Finally, Schick and Vaughn contend that our widely held concerns about tolerance and respect for others actually presuppose that relativism is false:

The relativist may say that...we should respect the right of people to be different. But she can't consistently uphold this right—she can't say that others should respect this right...She can't even condemn those who would trample this right. She can only say that she supports it (82).

Thus, Schick and Vaughn provide many of the standard antirelativistic arguments that make up the traditional instructor's response to student relativism. It is against the backdrop of this tradition that a number of additional strategies for dealing with student relativism have been developed over the past two decades in the literature on philosophical pedagogy. By surveying the most significant developments in this discussion we can not only gain a more accurate analysis of student relativism, but we can also develop more effective strategies for dealing with it when it comes up in our classrooms.

3. Andre's Approach to Naïve Relativism

Among the earliest contributions to the recent professional discussion of student relativism is a 1983 piece first published in Metaphilosophy by Judith Andre. In her paper, Andre describes an ethics course designed to slowly undermine her students' confidence in the naïve, uncritical slogans of student relativism. By focusing on the importance of analysis and argumentation in the battle against student relativism, then, Andre's paper serves to exemplify what I am calling the traditional response. At the same time, though, Andre also introduces some non-traditional insights worth considering as we attempt to understand and respond to student relativism.

Andre begins by recommending that instructors first show their students that reason has an important role to play in ethical judgment (179-180). Virtually everyone agrees, for instance, that empirical facts are relevant to good moral decision-making, and that it is important for our moral judgments to be logically consistent with one another. After gaining these minor footholds within the wider domain of rational moral philosophy, Andre claims, the relativist slogans begin to disappear from her classroom.

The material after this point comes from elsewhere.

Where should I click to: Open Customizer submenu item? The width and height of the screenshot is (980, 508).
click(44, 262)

Of course, given our contemporary social environment, undergraduates are still likely to encounter the slogans of student relativism outside of the classroom. To help equip her students with the skills needed to disarm these slogans, then, Andre also conducts a careful philosophical analysis of statements like 'Abortion is wrong for me, but it might be right for someone else.' Upon closer inspection, students see that such a statement is confusingly ambiguous. For instance, it might simply mean that 'We are in significantly different circumstances; [in other words,] circumstances can affect the morality of an act' (181). Alternatively, it might acknowledge a disagreement about the morality of abortion, or a reluctance to judge as blameworthy those who have abortions, or even an uncertainty about whether abortion is right or wrong (181-182). It could also be a statement of the more bewildering claim that 'Abortion is wrong in certain circumstances and (at the same time and in unaltered circumstances) also right' (182). Other 'translations' of the slogan are possible as well, of course, but the point is that only the most absurd (such as our final translation, 'Abortion is wrong in certain circumstances and [at the same time and in unaltered circumstances] also right') are incompatible with an objective conception of morality.5 Once students realize this, Andre writes, they are better equipped to dismantle the slogans outside of class.

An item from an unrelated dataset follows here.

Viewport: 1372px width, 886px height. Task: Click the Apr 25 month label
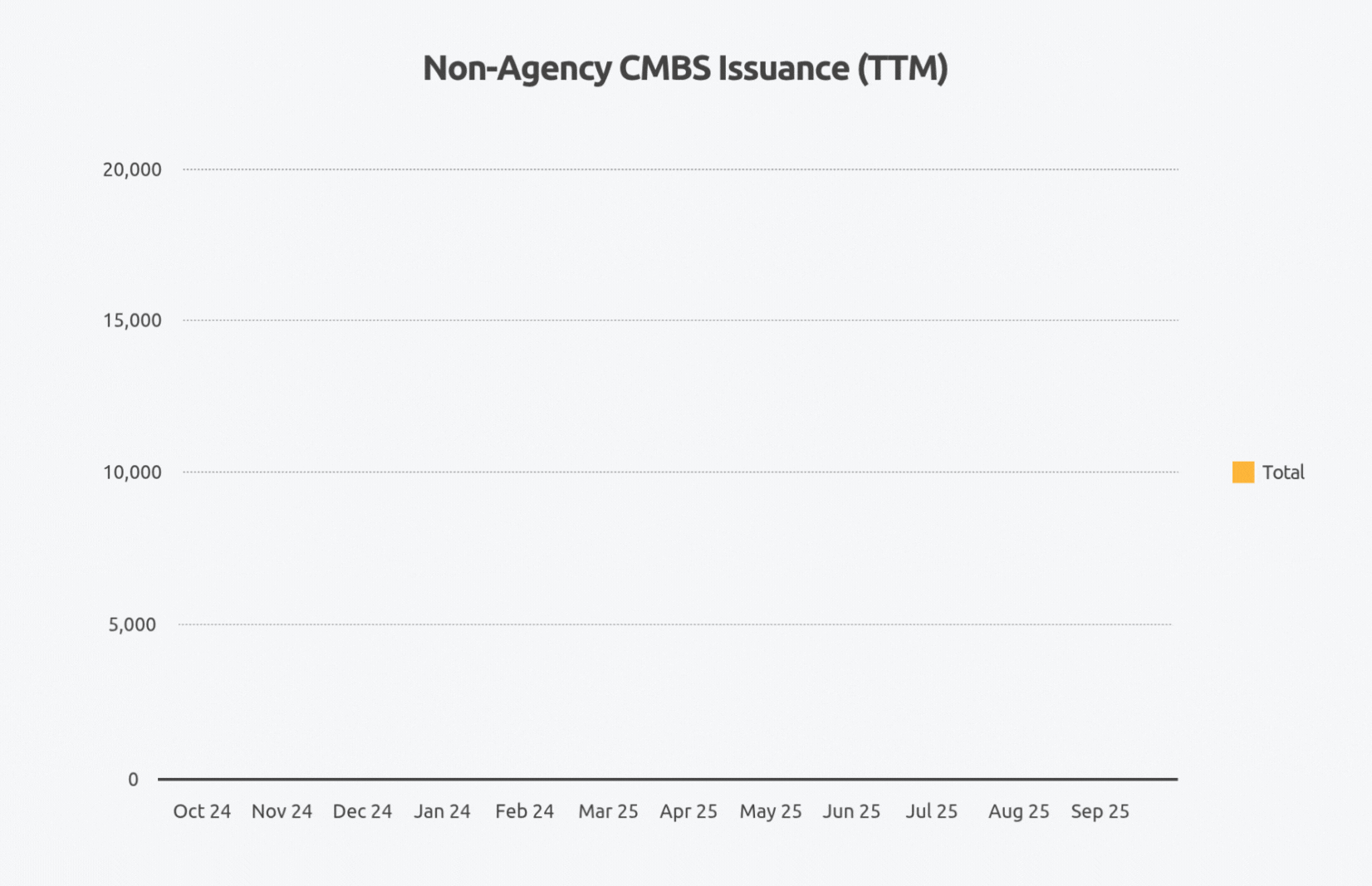[688, 811]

4. Satris and Student Relativism

In 1986, just three years after Andre's paper first appeared, Stephen Satris published another classic contribution to our discussion. In his piece, Satris emphasizes the distinctly non-reflective, non-critical, and indeed non-philosophical nature of student relativism. In his view, student relativism is not so much a philosophical position backed up with evidence as it is a psychological defence mechanism that students invoke to avoid the critical discussion, reflection, and judgment that are essential to philosophical work. Student relativism is thus a kind of 'suit of armour' designed to protect the student relativist's own beliefs from criticism (197). As Satris writes, 'S[tudent] R[elativism] is fundamentally misdiagnosed when it is viewed as a philosophical position' (199). Instead, he argues, student relativism is best understood as a way of avoiding the expression of a genuine philosophical position, and thus of avoiding the challenges that one must endure to develop such a position.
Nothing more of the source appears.